# Needing some puppy info please.....



## Whattha (Mar 29, 2009)

As the title says my wife and I are needing a little help. We have a 2 y/o GSD (Zola) and a few days ago we got a 9 week old (Ellie). We have always had dogs in out lives but never a puppy. The puppy that we got came to us on Iams and we are switching the puppy over to Nutro like our older GSD. It seems that Ellie is starting to get bowed legs in the front and I am becoming very nervous that this is going to be something bad. Can anyone tell me if this is normal for puppies to have bowed legs at this age as they are still growing and developing? Also is it bad to have the puppy on Large Breed puppy food from Nutro? A lot of the info that I am finding on line says that the large breed puppy food is not good for the pups even the Nutro brand that is supposed to be good stuff. Any help is greatly appreciated. 

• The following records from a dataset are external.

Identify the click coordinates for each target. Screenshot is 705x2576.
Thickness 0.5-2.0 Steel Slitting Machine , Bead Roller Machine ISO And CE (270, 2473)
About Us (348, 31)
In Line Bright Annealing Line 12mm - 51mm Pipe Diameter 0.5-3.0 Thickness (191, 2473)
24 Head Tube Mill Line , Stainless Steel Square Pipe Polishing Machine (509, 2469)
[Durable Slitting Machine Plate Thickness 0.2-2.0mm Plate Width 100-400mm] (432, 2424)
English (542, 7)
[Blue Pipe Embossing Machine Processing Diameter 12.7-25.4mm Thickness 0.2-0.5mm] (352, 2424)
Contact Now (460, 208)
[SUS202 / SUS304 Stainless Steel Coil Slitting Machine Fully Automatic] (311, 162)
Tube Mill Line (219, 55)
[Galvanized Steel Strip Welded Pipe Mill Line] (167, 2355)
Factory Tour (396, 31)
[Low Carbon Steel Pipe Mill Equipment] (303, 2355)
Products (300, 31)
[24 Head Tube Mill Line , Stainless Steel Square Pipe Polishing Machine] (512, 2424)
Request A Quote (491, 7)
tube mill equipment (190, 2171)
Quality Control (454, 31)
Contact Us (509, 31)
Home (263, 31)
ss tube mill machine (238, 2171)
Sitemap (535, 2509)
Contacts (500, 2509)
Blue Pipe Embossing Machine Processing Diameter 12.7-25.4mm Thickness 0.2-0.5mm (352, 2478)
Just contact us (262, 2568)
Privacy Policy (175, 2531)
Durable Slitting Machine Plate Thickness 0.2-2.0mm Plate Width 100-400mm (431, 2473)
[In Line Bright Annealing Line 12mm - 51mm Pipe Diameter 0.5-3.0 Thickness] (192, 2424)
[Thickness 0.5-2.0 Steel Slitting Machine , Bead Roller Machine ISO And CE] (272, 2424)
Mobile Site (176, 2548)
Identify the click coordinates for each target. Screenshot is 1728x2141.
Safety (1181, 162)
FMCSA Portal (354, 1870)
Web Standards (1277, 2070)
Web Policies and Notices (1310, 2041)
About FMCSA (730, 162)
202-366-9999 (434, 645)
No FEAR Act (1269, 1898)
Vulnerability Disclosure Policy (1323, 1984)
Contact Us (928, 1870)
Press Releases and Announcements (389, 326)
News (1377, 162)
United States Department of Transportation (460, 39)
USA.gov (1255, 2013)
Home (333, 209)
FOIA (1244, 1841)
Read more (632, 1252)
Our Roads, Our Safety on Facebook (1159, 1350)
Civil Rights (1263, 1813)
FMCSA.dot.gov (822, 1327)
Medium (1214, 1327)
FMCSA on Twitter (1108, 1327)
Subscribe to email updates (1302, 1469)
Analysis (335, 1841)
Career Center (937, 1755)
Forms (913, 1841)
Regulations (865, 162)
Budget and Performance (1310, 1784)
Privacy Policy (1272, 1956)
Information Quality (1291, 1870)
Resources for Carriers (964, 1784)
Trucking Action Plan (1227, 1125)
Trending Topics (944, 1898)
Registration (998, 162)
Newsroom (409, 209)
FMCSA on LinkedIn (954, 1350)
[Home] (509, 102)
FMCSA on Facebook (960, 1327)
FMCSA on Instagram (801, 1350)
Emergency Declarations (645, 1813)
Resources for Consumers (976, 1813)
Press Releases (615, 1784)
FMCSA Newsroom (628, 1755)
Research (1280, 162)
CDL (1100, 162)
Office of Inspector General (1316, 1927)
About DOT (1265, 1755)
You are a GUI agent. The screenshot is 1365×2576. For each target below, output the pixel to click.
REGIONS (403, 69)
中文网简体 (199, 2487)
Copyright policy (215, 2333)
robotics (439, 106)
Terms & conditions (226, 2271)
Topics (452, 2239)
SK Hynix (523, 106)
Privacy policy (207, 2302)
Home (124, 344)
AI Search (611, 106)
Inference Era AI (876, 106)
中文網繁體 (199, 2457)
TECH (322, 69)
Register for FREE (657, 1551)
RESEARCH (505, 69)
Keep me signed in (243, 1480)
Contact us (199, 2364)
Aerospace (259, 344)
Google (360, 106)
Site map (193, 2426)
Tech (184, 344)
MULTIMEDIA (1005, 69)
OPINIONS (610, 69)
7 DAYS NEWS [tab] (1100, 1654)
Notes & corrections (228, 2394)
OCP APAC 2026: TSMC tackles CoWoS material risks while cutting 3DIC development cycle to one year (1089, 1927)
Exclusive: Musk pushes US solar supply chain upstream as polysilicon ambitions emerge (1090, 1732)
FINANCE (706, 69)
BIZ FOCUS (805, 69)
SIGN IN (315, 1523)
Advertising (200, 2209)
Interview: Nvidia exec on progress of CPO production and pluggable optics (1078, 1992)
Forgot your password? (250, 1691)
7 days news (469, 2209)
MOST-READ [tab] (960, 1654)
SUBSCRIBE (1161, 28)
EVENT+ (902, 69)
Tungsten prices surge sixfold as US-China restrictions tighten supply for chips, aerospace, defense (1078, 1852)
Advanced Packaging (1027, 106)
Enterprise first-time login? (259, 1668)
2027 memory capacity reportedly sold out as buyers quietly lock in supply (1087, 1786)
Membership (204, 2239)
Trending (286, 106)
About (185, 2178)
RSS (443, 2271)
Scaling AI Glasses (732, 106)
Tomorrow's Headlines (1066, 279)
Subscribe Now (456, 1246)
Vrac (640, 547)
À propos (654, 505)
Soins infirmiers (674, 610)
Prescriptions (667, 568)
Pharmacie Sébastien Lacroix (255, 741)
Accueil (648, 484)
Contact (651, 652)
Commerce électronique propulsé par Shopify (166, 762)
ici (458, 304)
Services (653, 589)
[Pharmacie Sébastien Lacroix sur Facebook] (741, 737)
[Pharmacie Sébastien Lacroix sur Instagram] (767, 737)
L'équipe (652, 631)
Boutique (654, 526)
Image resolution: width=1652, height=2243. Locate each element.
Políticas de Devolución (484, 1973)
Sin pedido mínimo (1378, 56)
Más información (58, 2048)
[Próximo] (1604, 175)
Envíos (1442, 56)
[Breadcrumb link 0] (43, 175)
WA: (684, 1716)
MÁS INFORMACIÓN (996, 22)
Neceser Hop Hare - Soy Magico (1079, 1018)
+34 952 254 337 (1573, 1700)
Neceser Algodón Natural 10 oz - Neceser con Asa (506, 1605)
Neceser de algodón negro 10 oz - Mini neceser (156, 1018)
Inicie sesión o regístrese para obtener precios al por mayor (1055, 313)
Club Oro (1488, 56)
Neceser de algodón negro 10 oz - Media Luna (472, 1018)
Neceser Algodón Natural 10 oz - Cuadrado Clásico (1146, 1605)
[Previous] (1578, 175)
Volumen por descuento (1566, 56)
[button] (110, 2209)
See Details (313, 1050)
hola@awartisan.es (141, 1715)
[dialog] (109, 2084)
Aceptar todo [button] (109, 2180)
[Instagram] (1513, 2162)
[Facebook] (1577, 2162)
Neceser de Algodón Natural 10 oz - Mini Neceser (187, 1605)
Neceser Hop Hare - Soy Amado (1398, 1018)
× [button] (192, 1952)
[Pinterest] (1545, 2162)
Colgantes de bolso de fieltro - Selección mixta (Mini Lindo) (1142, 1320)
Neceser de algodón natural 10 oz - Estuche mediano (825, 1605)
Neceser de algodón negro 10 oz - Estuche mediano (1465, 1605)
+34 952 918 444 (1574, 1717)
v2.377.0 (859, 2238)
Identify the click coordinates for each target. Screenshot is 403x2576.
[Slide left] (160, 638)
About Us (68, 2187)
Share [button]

Sorry if this was a little long and thanks you for taking the time to help.


----------



## doggiedad (Dec 2, 2007)

i think if you post some pics of your pup
that would be most helpfull.


----------



## Whattha (Mar 29, 2009)

I will try to post some up. I usually do not have the best of luck posting pics though.


----------



## doggiedad (Dec 2, 2007)

i have no idea how to post pics.


----------



## Laura H. (Feb 23, 2009)

my vet told me (when my pups were 6 months old) to get them off puppy food ASAP because in large, fast growing dogs, it could lead to bone problems. She said my boys were fine & I switched from puppy beneful to ProPlan Beef & Rice shredded formula, which she suggested.

I don't think bowed legs is a good sign in any age dog.


----------



## Laura H. (Feb 23, 2009)

> Originally Posted By: doggiedadi have no idea how to post pics.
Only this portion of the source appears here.